* **DATASET RECORDS**:
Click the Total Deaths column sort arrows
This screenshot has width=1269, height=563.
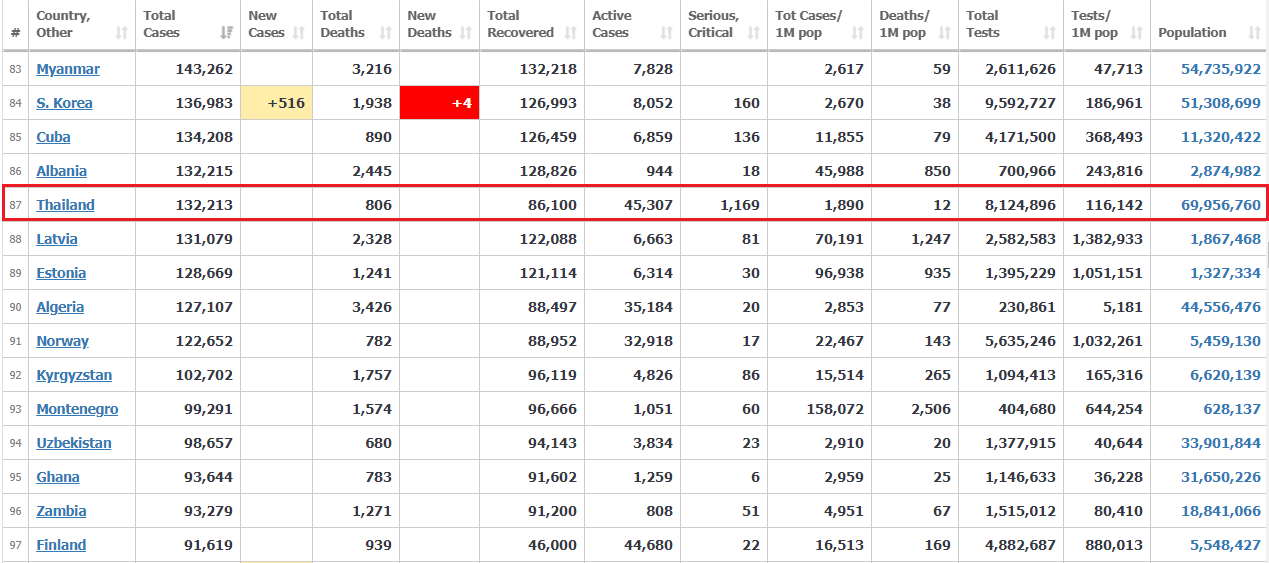coord(385,33)
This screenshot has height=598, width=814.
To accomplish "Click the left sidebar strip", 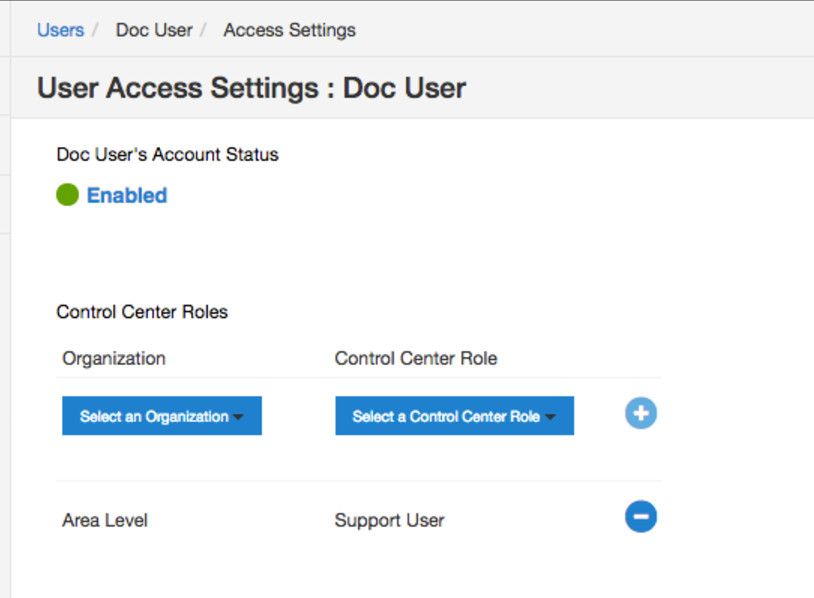I will coord(5,299).
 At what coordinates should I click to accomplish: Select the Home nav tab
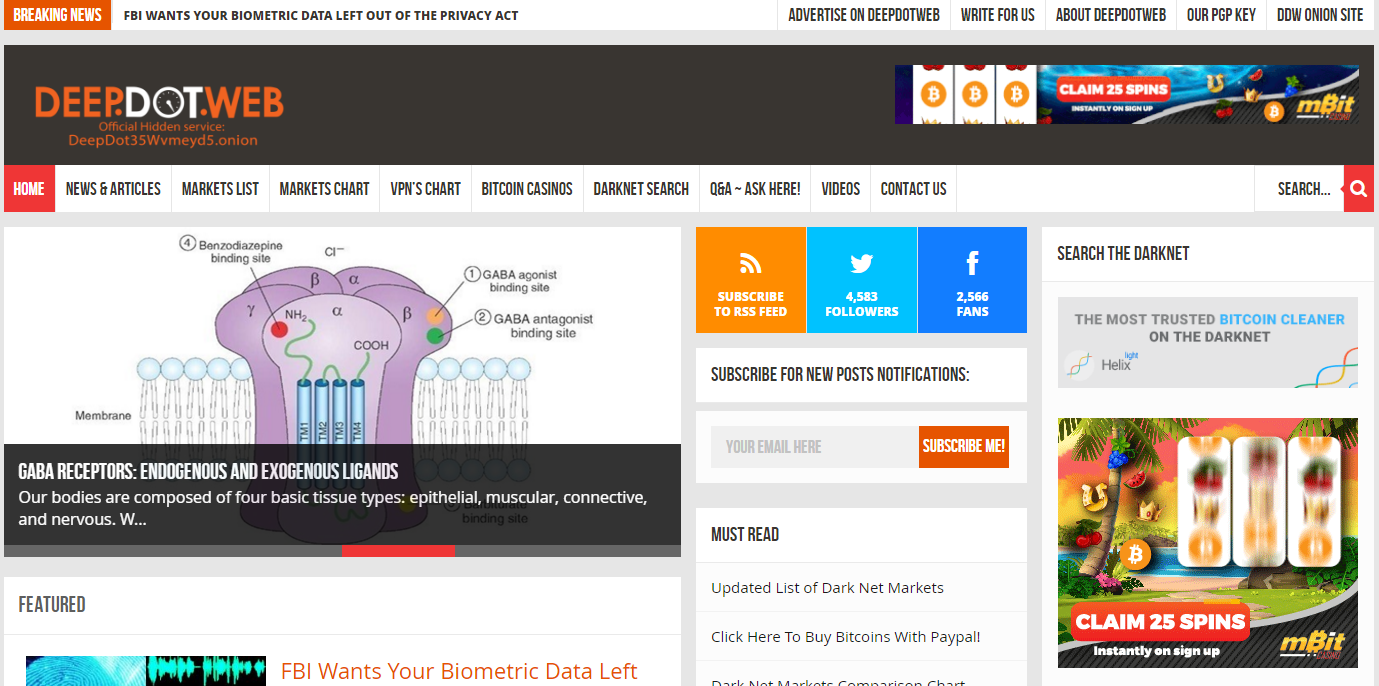tap(29, 189)
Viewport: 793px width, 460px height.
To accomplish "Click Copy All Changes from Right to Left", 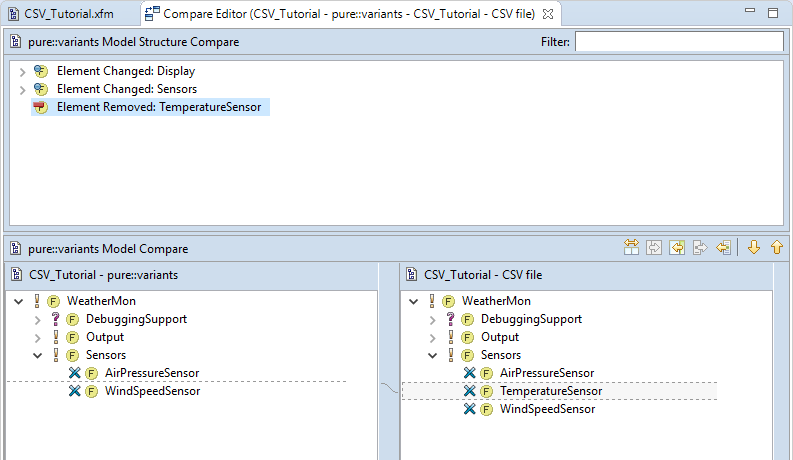I will pyautogui.click(x=678, y=247).
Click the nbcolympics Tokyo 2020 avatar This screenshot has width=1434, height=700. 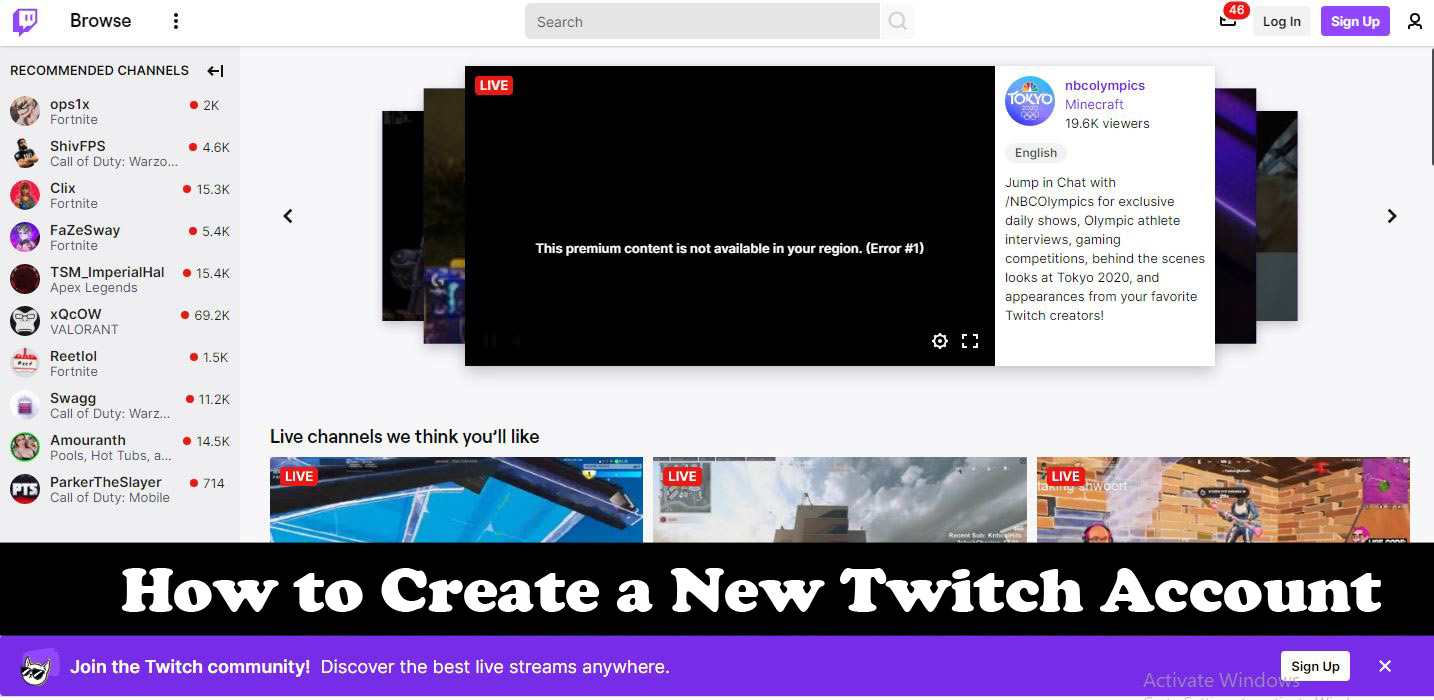coord(1029,100)
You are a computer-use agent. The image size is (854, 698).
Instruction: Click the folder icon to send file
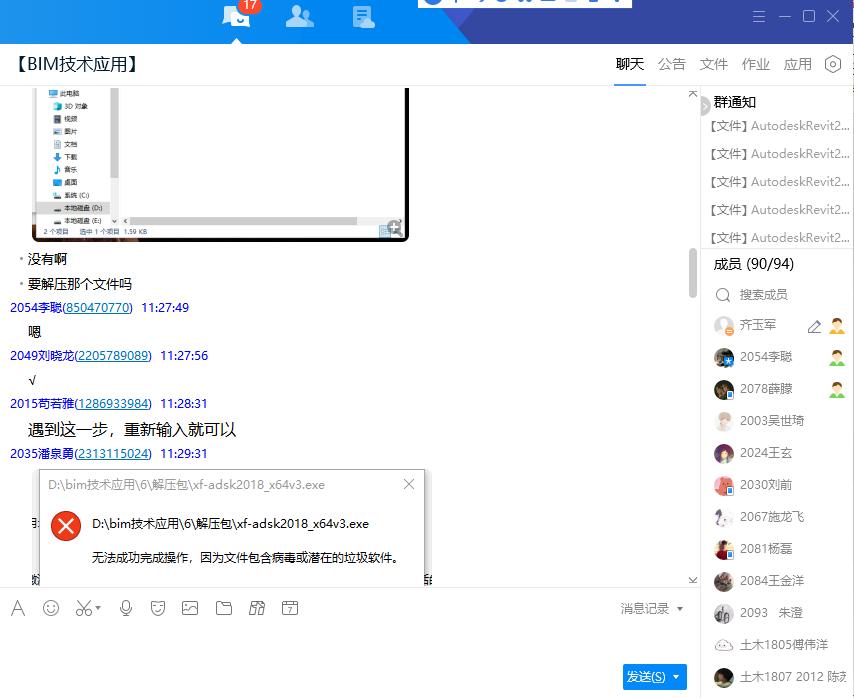point(224,608)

* **PROMPT**: Please output the lines of the records above from the one with "You are a computer-use" through the last, exactly as they appear and with both ends included; skip any pictures and add nothing.

* **OUTPUT FOR THIS EXERCISE**:
You are a computer-use agent. The image size is (854, 698).
Instruction: Click the folder icon to send file
point(224,608)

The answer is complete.